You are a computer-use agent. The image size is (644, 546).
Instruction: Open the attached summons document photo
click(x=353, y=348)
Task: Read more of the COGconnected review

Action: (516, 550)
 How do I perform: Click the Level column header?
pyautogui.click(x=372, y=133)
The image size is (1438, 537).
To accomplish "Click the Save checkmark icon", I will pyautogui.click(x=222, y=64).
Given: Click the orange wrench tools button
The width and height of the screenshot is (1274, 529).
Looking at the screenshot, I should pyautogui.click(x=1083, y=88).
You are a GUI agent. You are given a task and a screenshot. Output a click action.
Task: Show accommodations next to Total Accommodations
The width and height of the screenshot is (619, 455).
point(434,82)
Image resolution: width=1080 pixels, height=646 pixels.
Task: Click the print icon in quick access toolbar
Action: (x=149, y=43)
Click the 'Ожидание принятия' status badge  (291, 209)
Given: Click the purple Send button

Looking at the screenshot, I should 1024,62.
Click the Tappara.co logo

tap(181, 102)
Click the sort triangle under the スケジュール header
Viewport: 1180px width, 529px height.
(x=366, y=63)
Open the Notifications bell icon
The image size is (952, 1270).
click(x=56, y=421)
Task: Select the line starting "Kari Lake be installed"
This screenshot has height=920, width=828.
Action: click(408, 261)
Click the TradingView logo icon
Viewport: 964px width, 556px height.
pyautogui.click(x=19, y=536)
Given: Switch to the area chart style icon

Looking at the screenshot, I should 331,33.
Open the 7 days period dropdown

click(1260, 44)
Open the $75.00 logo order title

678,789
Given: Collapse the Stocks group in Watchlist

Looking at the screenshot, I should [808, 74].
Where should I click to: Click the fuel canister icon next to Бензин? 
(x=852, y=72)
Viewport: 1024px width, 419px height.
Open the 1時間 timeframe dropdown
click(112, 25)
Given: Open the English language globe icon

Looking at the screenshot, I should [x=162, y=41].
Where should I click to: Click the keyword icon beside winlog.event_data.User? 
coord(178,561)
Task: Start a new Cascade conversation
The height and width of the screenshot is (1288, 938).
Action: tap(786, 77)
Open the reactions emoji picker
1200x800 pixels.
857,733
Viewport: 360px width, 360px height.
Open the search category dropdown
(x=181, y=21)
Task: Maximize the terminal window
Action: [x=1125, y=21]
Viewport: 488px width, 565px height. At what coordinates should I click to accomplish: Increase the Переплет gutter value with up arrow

────────

(Exercise requirements):
All lines from the first line of the listing above through the line containing "Given: Click the orange wrench tools button" are to be retyped exactly. Leave out any other line.

(Response area):
You are a computer-use agent. The image size is (644, 546).
Instruction: Open the attached summons document photo
click(x=353, y=348)
Task: Read more of the COGconnected review

Action: (516, 550)
 How do I perform: Click the Level column header?
pyautogui.click(x=372, y=133)
The image size is (1438, 537).
To accomplish "Click the Save checkmark icon", I will pyautogui.click(x=222, y=64).
Given: Click the orange wrench tools button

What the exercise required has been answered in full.